U.S. officials will press their Chinese counterparts at a meeting next week to let the yuan strengthen more rapidly, a Treasury Department official said.

“We are going to press China to let its exchange rate adjust at a faster pace to correct its still-substantial undervaluation,” David Loevinger, the Treasury’s senior coordinator for China, told reporters in Washington today. “China continues to intervene massively in foreign-exchange markets to constrain the appreciation of its currency.”

U.S. Treasury Secretary Timothy F. Geithner and Secretary of State Hillary Clinton will meet with Chinese officials including Vice Premier Wang Qishan and State Councilor Dai Bingguo on May 9 and 10 in Washington. Federal Reserve Chairman Ben S. Bernanke and China Central Bank Governor Zhou Xiaochuan will also participate, Loevinger said.

Geithner has reiterated this week ahead of the meetings the Obama administration’s position that China should let the yuan strengthen. The Obama administration and U.S. lawmakers say China’s currency policy gives the nation’s exporters an unfair competitive advantage.

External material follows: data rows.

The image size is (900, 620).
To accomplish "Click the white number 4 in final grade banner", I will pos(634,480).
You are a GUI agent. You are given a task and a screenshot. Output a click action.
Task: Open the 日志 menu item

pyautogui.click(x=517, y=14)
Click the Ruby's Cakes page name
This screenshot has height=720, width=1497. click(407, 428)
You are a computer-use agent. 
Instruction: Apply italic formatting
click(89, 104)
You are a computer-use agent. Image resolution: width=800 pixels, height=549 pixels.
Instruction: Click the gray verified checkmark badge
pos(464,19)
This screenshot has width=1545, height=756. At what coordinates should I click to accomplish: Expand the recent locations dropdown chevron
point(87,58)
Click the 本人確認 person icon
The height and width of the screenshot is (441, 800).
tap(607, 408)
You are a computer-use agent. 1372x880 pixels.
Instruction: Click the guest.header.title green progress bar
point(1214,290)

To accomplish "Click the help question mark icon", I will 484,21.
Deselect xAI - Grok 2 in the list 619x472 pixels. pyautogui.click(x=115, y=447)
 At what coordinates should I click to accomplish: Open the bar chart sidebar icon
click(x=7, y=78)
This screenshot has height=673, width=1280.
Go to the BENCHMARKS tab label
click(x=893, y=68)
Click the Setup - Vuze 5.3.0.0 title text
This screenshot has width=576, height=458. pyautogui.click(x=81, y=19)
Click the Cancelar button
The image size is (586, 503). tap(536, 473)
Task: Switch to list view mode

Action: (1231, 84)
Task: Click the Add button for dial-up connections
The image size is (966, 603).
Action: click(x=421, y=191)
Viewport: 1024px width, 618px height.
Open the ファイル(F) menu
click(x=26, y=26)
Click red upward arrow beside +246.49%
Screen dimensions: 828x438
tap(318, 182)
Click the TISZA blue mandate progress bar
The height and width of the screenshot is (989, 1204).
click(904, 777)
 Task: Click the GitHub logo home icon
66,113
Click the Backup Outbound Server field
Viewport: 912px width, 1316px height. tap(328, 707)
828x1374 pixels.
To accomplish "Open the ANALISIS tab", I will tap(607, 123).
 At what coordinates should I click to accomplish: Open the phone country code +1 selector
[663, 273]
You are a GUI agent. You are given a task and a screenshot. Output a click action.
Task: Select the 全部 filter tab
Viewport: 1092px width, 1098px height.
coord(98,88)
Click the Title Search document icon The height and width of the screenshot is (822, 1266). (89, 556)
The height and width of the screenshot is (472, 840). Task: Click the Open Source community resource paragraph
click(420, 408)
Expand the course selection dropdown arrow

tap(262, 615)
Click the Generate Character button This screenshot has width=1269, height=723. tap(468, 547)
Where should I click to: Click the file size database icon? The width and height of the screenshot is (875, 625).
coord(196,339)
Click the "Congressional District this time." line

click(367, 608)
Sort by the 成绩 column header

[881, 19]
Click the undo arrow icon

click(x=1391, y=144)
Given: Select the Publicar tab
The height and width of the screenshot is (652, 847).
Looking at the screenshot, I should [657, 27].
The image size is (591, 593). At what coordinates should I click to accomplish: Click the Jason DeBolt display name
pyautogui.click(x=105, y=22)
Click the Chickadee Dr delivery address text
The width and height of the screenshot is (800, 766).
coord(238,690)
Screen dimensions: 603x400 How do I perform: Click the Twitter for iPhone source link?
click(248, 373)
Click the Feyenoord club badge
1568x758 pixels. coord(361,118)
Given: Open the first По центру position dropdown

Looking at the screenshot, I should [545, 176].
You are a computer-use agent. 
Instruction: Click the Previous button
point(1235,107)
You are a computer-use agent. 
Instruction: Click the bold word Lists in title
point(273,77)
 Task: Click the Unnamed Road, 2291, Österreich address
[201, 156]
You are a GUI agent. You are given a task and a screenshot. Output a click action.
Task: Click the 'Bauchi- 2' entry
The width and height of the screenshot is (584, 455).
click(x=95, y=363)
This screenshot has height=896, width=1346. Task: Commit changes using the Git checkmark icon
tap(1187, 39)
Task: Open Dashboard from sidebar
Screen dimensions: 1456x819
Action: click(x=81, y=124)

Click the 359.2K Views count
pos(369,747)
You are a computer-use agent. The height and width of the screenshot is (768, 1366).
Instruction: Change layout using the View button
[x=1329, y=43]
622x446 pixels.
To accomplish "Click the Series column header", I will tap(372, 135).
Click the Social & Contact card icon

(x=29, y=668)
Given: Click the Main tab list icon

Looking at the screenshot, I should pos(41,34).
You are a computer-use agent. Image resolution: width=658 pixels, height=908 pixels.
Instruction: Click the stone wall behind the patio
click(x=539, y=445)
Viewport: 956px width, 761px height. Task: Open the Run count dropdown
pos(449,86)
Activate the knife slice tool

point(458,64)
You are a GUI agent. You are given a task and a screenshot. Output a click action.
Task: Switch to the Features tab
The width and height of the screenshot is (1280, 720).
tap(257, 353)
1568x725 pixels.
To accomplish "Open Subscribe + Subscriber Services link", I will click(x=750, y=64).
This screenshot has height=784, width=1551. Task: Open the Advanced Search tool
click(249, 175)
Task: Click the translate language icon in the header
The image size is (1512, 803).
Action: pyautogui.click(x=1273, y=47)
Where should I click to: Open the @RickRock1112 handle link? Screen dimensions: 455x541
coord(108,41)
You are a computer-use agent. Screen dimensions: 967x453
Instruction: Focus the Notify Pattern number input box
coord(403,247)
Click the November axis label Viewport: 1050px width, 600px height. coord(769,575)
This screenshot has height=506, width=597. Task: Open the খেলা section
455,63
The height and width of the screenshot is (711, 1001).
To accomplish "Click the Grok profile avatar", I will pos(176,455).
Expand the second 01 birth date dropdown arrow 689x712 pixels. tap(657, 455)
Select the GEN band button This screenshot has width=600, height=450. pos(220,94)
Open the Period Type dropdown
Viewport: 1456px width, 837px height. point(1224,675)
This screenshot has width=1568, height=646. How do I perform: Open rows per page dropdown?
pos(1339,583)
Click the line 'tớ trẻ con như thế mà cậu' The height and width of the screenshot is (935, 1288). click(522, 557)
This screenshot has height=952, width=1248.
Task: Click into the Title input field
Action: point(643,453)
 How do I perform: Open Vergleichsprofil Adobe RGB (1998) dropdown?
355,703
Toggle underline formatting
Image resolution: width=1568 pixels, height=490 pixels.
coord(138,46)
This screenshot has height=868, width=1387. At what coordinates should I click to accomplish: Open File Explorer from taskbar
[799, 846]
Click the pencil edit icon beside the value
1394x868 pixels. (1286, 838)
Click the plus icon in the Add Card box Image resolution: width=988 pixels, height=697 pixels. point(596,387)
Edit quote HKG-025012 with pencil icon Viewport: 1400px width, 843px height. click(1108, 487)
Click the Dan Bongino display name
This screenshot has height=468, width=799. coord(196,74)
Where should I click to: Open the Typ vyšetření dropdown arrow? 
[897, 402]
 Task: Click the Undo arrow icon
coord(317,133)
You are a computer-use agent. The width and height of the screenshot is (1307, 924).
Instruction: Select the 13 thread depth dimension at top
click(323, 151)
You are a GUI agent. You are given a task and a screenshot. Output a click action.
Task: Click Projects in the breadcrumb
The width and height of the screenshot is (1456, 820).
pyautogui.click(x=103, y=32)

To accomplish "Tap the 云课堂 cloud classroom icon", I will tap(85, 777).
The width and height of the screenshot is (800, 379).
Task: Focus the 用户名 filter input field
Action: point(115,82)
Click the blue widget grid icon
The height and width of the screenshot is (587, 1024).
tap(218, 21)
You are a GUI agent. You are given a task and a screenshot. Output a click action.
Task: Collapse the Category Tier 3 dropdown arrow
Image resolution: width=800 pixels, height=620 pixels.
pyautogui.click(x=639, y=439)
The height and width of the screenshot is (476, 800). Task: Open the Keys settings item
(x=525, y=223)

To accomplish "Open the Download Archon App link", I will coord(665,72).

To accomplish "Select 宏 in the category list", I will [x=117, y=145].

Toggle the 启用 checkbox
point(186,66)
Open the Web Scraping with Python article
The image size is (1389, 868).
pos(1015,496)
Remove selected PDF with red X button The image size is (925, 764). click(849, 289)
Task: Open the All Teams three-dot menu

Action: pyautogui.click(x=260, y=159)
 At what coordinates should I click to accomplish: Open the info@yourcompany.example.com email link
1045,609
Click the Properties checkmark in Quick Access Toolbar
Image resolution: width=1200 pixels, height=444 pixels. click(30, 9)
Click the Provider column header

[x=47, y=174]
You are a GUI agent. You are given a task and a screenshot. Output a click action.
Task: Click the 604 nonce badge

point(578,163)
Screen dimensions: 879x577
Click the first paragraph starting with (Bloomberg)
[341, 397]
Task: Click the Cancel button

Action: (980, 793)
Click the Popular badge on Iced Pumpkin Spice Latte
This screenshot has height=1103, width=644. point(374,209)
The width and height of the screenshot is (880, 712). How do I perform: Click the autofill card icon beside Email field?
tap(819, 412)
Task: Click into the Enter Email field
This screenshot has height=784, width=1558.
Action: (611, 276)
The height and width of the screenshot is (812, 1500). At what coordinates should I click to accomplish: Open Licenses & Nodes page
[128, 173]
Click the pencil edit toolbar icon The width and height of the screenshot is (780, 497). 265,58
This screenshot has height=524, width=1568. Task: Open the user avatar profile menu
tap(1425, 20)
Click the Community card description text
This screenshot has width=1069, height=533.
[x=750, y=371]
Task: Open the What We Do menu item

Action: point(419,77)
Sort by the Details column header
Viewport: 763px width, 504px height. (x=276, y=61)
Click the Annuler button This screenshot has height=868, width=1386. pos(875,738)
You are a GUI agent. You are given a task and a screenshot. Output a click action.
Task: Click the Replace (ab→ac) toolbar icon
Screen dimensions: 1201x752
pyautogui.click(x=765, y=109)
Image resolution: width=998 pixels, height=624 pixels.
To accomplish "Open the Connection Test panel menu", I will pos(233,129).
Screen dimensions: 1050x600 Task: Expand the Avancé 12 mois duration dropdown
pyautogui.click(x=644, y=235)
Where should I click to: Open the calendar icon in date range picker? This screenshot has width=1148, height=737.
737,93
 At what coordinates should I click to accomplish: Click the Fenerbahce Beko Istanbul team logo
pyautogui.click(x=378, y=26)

The yuan has gained more than 5 percent against the dollar since June and at an annual rate of about 10 percent when China’s inflation is taken into account.

The currency was little changed at 6.4937 per dollar as of the close at 4:30 p.m. on May 5 in Shanghai, according to the China Foreign Exchange Trade System. The currency touched 6.4892 on April 29, the strongest level since the country unified official and market exchange rates at the end of 1993.

Kurt Campbell, assistant secretary of state for East Asia, said the U.S. will also discuss events in the Middle East with Chinese officials. A Chinese Foreign Ministry statement supporting the killing of Osama Bin Laden was “very much appreciated” by the U.S., he said.